- Your objective
Scan the material below and copy every line holding the word "agent".

Data listing Block Start

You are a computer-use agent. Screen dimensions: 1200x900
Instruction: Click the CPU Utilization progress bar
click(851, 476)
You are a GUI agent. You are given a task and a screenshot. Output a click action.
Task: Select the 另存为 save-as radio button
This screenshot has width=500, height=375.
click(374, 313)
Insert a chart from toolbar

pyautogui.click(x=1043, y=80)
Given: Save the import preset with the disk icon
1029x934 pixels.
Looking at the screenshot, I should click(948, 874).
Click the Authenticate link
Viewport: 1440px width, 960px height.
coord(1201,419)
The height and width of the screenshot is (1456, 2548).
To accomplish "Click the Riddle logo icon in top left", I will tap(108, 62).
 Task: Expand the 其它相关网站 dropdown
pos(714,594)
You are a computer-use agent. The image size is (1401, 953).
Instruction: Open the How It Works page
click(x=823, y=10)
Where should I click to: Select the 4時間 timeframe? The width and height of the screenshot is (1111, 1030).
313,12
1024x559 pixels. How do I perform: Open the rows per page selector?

Data listing Block End

- Exercise result
You are a computer-use agent. Screen dimensions: 1200x900
You are a GUI agent. You are given a task and a screenshot. Output a click action.
You are a computer-use agent. The image size is (1401, 953).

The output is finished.